### TASK MATERIAL
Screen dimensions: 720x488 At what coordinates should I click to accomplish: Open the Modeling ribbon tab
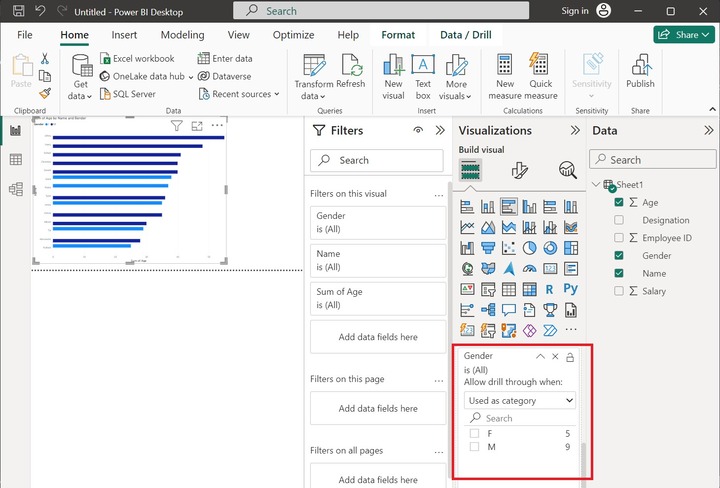[x=182, y=35]
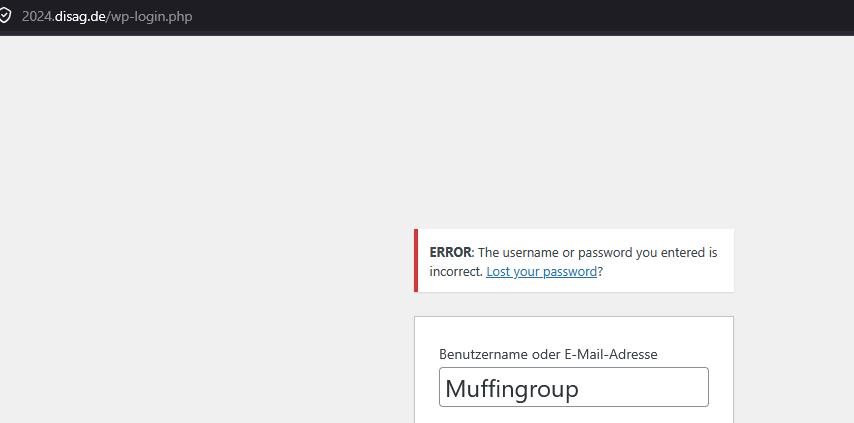The width and height of the screenshot is (854, 423).
Task: Click the 'Benutzername oder E-Mail-Adresse' label
Action: pyautogui.click(x=548, y=354)
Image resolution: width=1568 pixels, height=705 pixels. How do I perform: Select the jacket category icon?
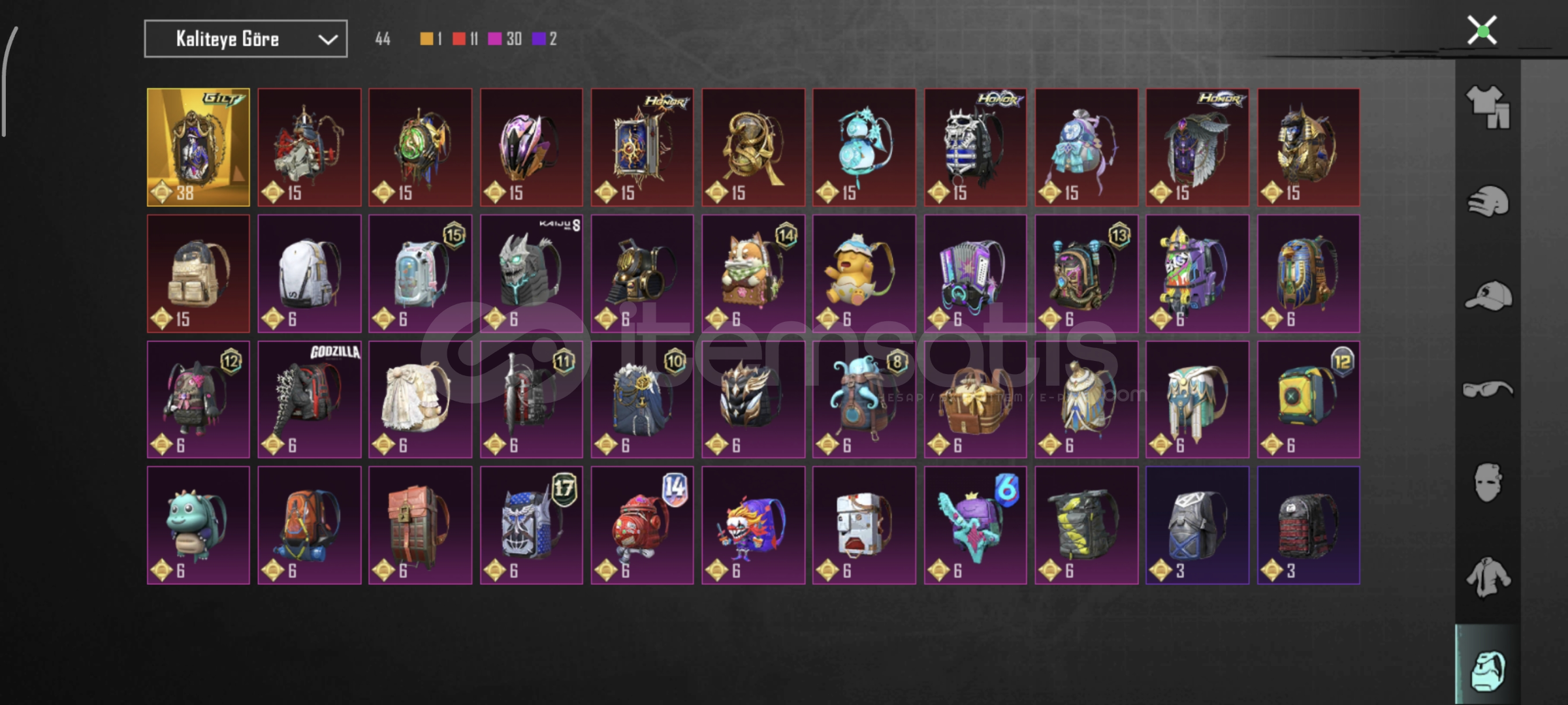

### EXERCISE INSTRUCTIONS
Type out each line of the records above exactly, skipping any pictures.

### PROBLEM SOLUTION
Screen dimensions: 720x488 At what coordinates should I click to accomplish: Open the Modeling ribbon tab
[x=182, y=35]
The width and height of the screenshot is (854, 423).
Task: Click the 'Benutzername oder E-Mail-Adresse' label
Action: pyautogui.click(x=548, y=354)
Image resolution: width=1568 pixels, height=705 pixels. How do I perform: Select the jacket category icon?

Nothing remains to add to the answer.